AS Pos Malaysia Bhd grapples with its bread-and-butter snail mail and courier businesses, its aviation ground services provider segment, operating under Pos Aviation, is also under investor scrutiny.

In a nutshell, margins are shrinking and competition is intensifying, which Pos Malaysia acknowledges. The segment’s profit fell 29.4% year on year to RM26 million in FY2019, despite a 5% rise in revenue to RM296.1 million.

Profit fell despite an increase in total tonnage handled, from 298,087 tonnes in FY2018 to 344,596 tonnes in FY2019.

“We are facing intense competition, yet our market share is increasing after recently welcoming Royal Brunei Airlines, Citilink, Vietjet, Oman Air, Air Arabia and Scoot (in Kota Baru) as our new customers,” Pos Malaysia says. “Of foreign airlines that fly into Kuala Lumpur International Airport, Pos Aviation provides ground handling services to 63% [of their] frequencies.”

In FY2018, it adds, the market share was 58%. It attributed the drop in profit mainly to additional costs, including rent, capitalisation of total investment incurred for development of its e-commerce fulfilment facility and the implementation of the minimum wage.

The growing competition is partly due to the emergence of Ground Team Red Holdings Sdn Bhd, which was launched in October 2017, according to analysts. Ground Team Red is a joint venture between AirAsia Group and Singapore’s SATS Ltd.

AirAsia is the single largest airline by passenger volume operating across the Malaysian airport network while SATS is the chief ground-handling and in-flight catering service provider at Singapore Changi Airport, with a presence across Asia and the Middle East.

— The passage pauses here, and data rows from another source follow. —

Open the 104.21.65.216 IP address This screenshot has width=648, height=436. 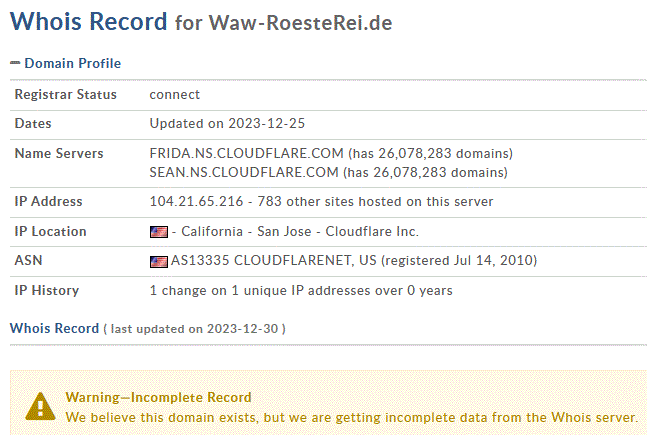click(x=196, y=201)
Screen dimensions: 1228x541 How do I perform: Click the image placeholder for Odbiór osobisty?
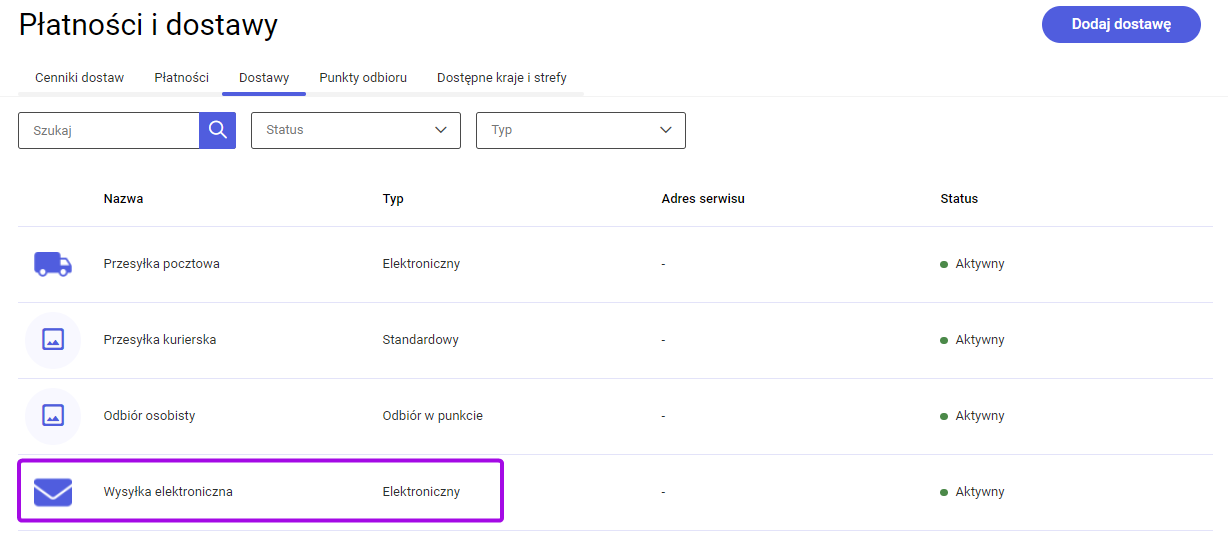click(x=53, y=416)
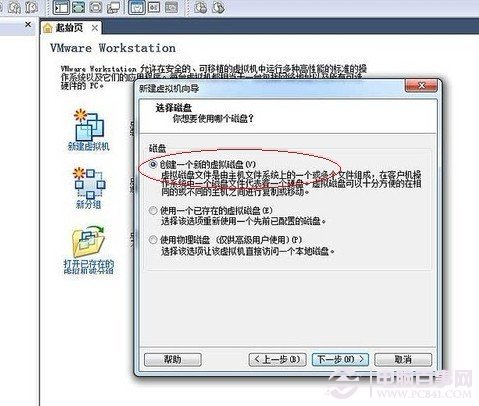
Task: Click the console view toolbar icon
Action: coord(137,7)
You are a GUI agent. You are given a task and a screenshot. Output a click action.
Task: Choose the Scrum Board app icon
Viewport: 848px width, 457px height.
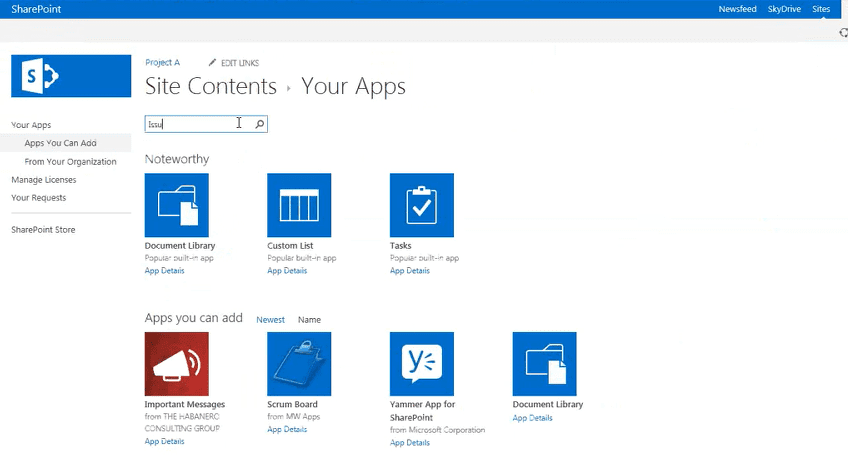point(299,364)
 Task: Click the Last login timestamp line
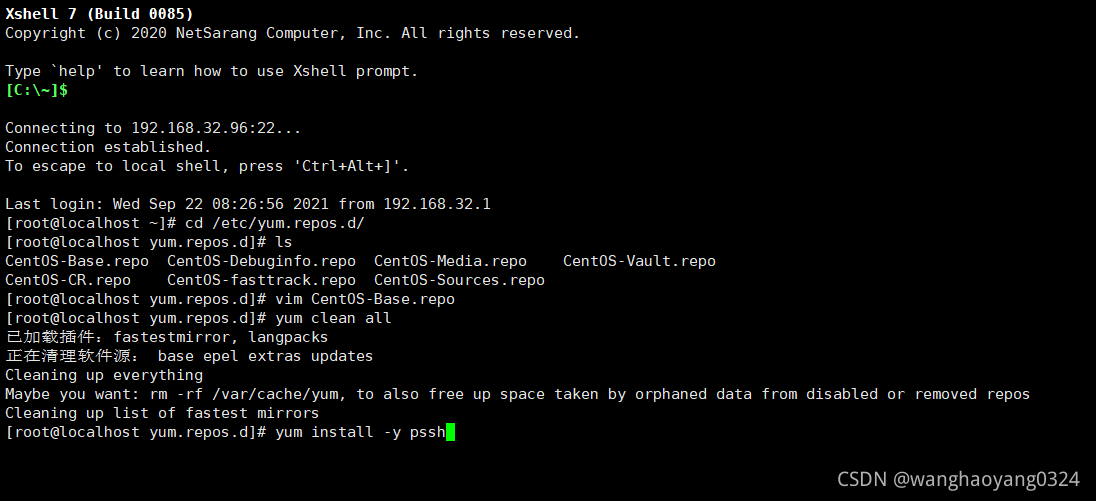click(248, 204)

In a July 4 research note, Nomura Research flagged the matter as a concern for Pos Aviation. “We remain concerned about Pos Aviation’s profitability, which in our view could face a threat from Ground Team Red as the latter has been increasingly gaining share.”

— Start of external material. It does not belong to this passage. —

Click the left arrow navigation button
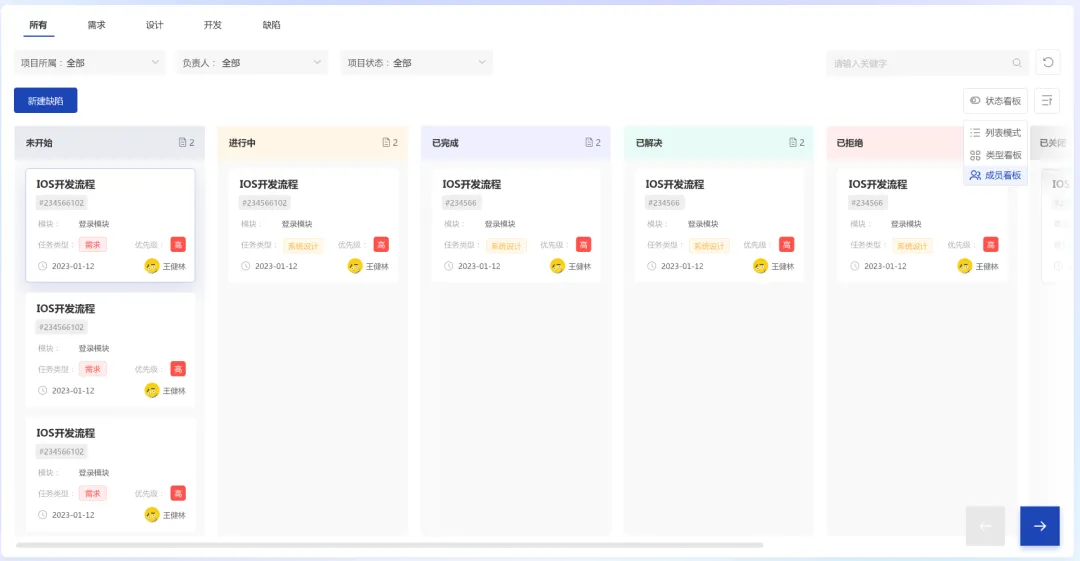Screen dimensions: 1080x561 [x=985, y=526]
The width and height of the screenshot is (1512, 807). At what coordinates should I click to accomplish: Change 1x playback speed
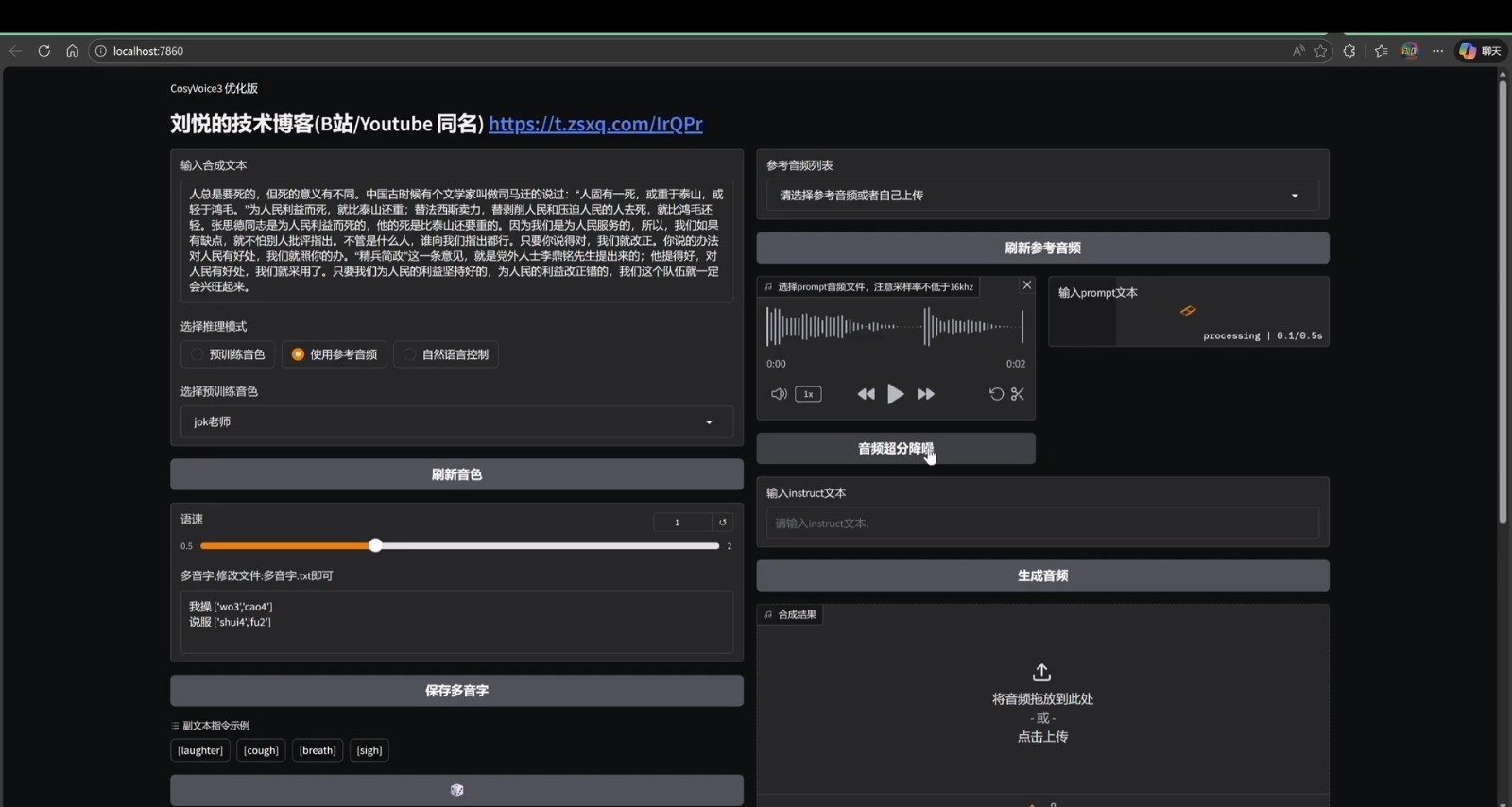tap(808, 394)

Nomura Research has a “reduce” rating on Pos Malaysia with a target price of RM1.46. Of the other five analysts tracking the counter, three have “sell” calls with target prices ranging from RM1.16 to RM1.40 while the other two have “neutral” ratings.

As to how Pos Aviation plans to protect its market position and push for a larger share, the company says it intends to leverage technology and digitalisation to improve efficiency, service quality and productivity. The plans also include “embarking on market and strategic alliances with global and regional players while exploiting opportunities in the One Belt One Road Initiative in logistics and e-commerce”.

In September 2016, Pos Malaysia completed the acquisition of the aviation business from its major shareholder, DRB-Hicom Bhd in a deal that also included buying Konsortium Logistik, for a combined RM749.35 million. Investors doubted the merits of the related-party deal, considering the price tag.Selling pressure pushed the stock to a then multiyear low of RM2.

At the time, DRB-Hicom owned a 32% stake, which it bought for RM622.79 million from Khazanah Nasional in 2011. DRB-Hicom received shares for the deal, bumping its shareholding to 53.5%. Other substantial shareholders in Pos Malaysia at the moment are the Employees Provident Fund with 8.3% and Kumpulan Wang Persaraan (Diperbadankan) with 7.8%.